You can further achieve increased accuracy by declaring that one or more profile properties have to match exactly, or by disregarding profiles with empty property values. These options also make the notebook run faster and more efficiently.
During testing, the notebook’s runtime scales linearly with the number of profiles, meaning if you double the number of profiles, it leads to a doubling of the runtime.
To illustrate this, a test on one customer’s server with 3.4 million real profiles, using the properties first name, last name, and phone number (all having a non-empty value), took roughly twenty minutes to find 14 thousand matches, while searching through 1.7 million profiles took 10 minutes.

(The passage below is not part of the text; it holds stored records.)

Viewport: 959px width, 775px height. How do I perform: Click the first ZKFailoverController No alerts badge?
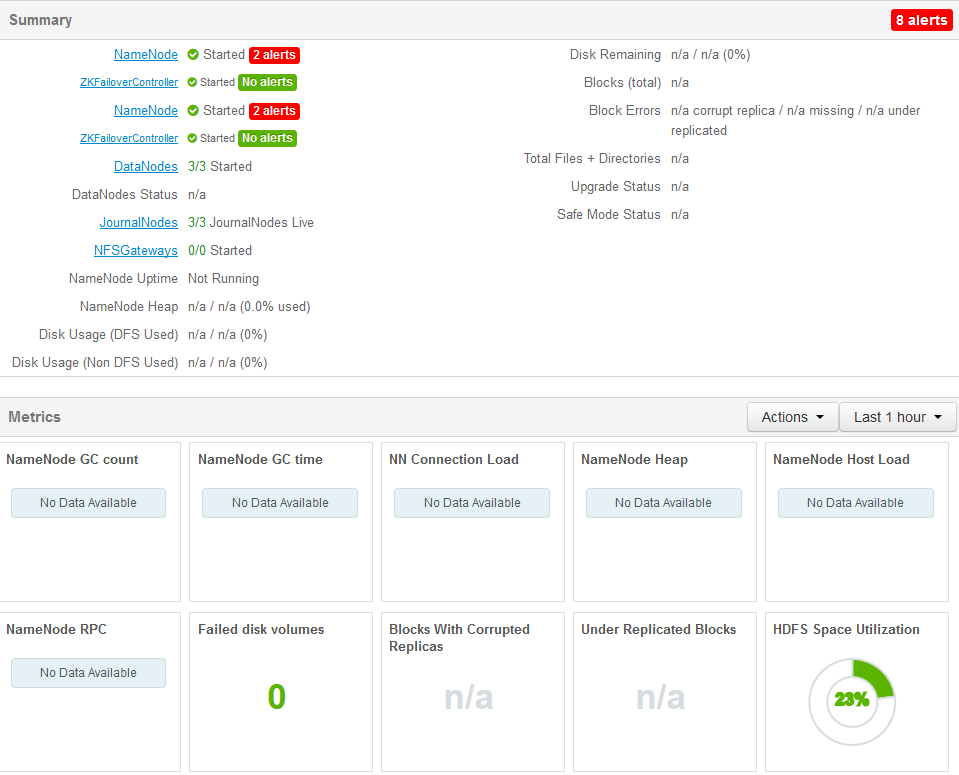click(267, 82)
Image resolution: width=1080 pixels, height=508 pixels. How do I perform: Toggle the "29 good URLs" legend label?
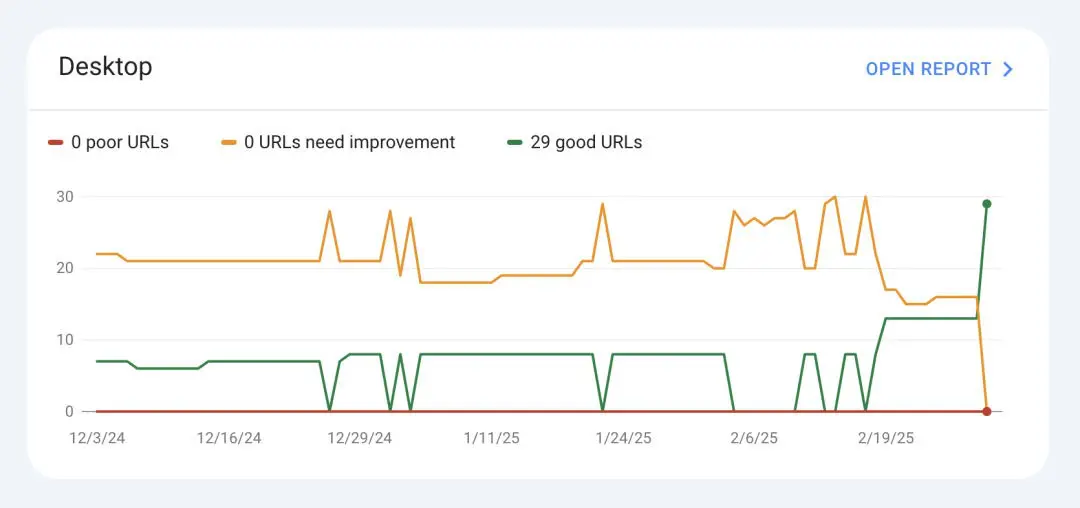point(586,143)
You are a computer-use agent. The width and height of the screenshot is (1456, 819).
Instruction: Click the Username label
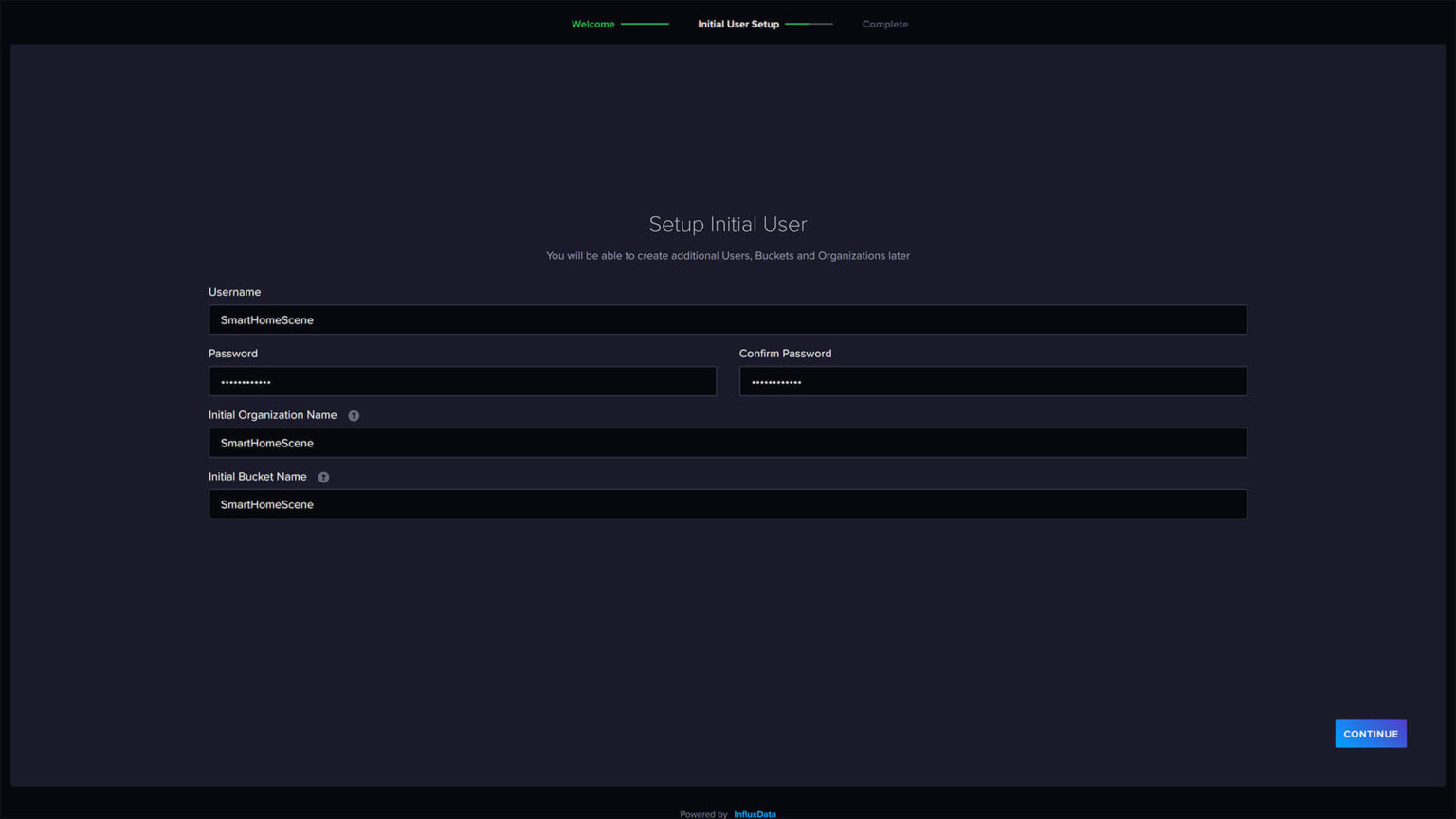click(234, 292)
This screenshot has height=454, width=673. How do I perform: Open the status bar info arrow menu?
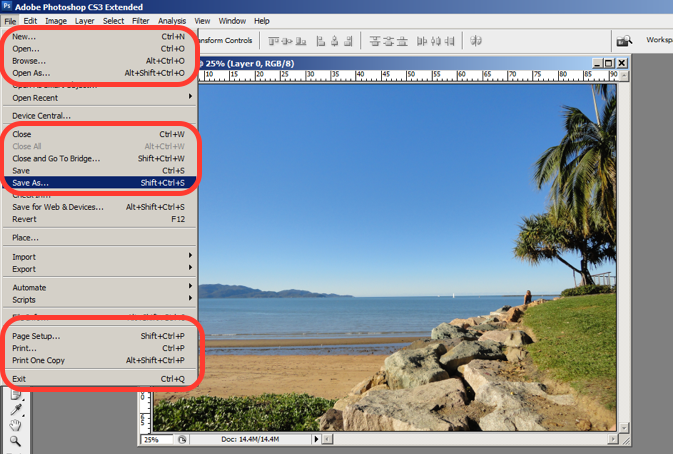pyautogui.click(x=317, y=439)
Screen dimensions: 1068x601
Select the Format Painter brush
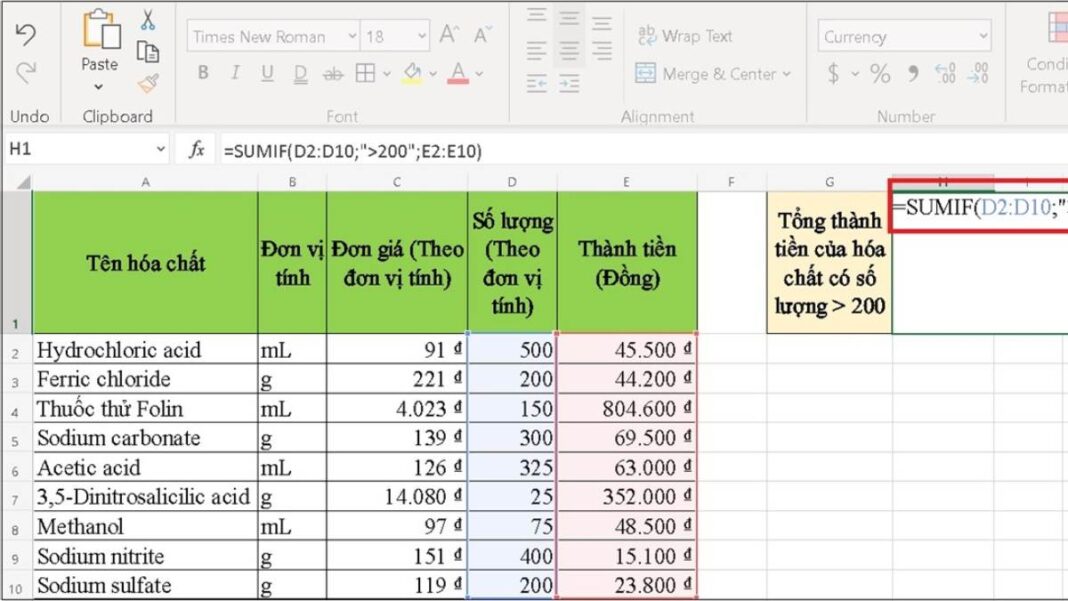(x=148, y=83)
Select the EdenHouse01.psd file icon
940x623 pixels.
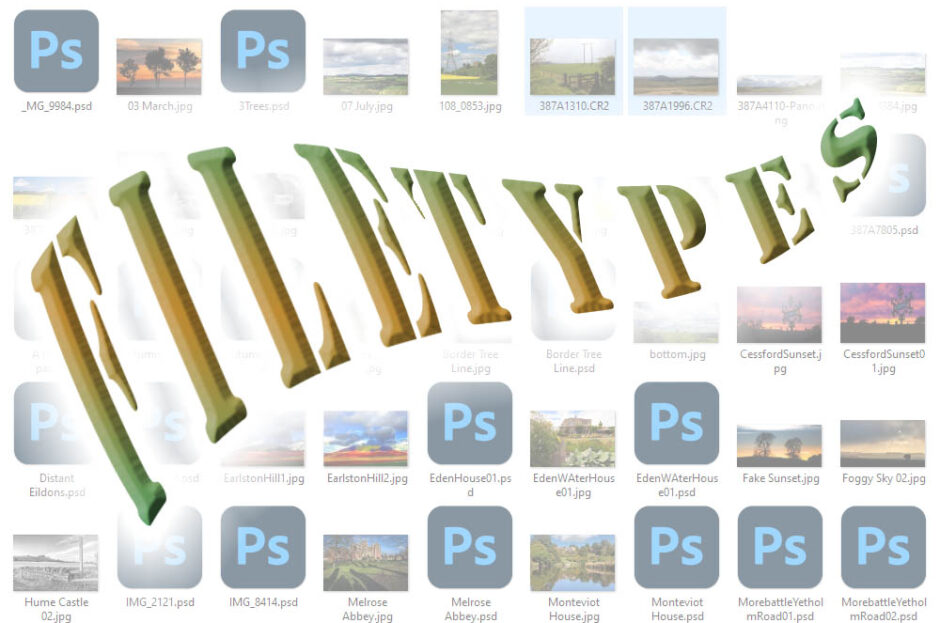point(470,423)
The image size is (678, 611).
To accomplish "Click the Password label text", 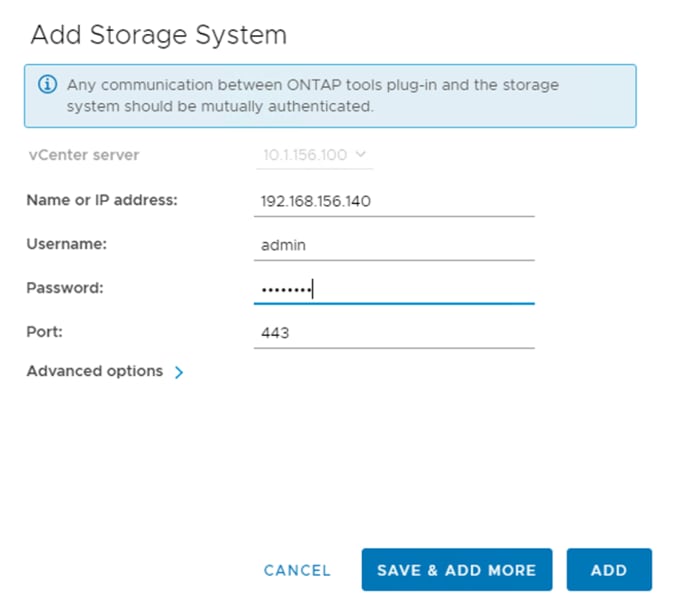I will click(64, 288).
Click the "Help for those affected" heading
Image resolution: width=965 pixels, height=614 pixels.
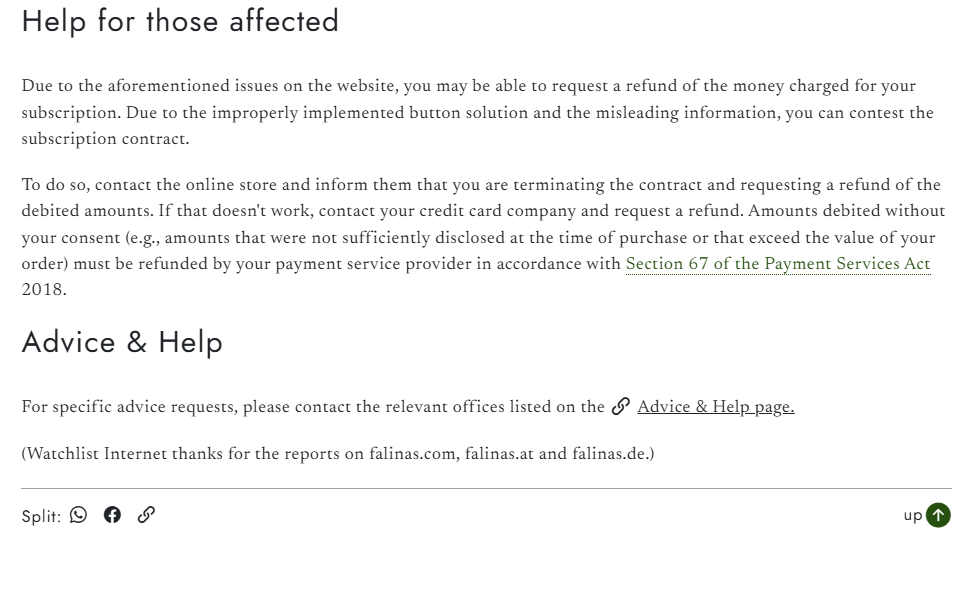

Using edit-distance to increase accuracy
The notebook measures similarity between values based on the Damerau-Levenshtein measure of edit-distance. This measure increases by 1 for the following edits: deletion, insertion, or substitution of a character or the swapping of two adjacent characters. It corresponds well to common typos or misspellings, as well as the deliberate changing of say, a phone number. When two values are exactly the same, the edit-distance is 0. Note that the notebook strips capitalizations, hyphens, and special characters, so these do not contribute to the edit-distance.
Examples of probabilistic or fuzzy profile matches
For example, “Jennifer” and “Jenifer” have an edit-distance of 1 (deletion of an “n”), but so do “Michael” and “Micheal” (swapping of the adjacent characters “ae” for “ea”). It is recommended to stick to an edit-distance of 1 to lower the risk of false matches. Common profile property values are often only a few edits away from each other, so the number of false matches (as well as the notebook’s runtime) will increase exponentially with higher allowed edit-distances.
Note that the edit-distance is calculated per profile property. The total edit-distance between two profiles may be up to number of profile properties x the allowed edit-distance for the profiles to still be a fuzzy match.
Using the symspell algorithm, the notebook can rapidly find values from the dataset that are within the allowed edit-distance from another value.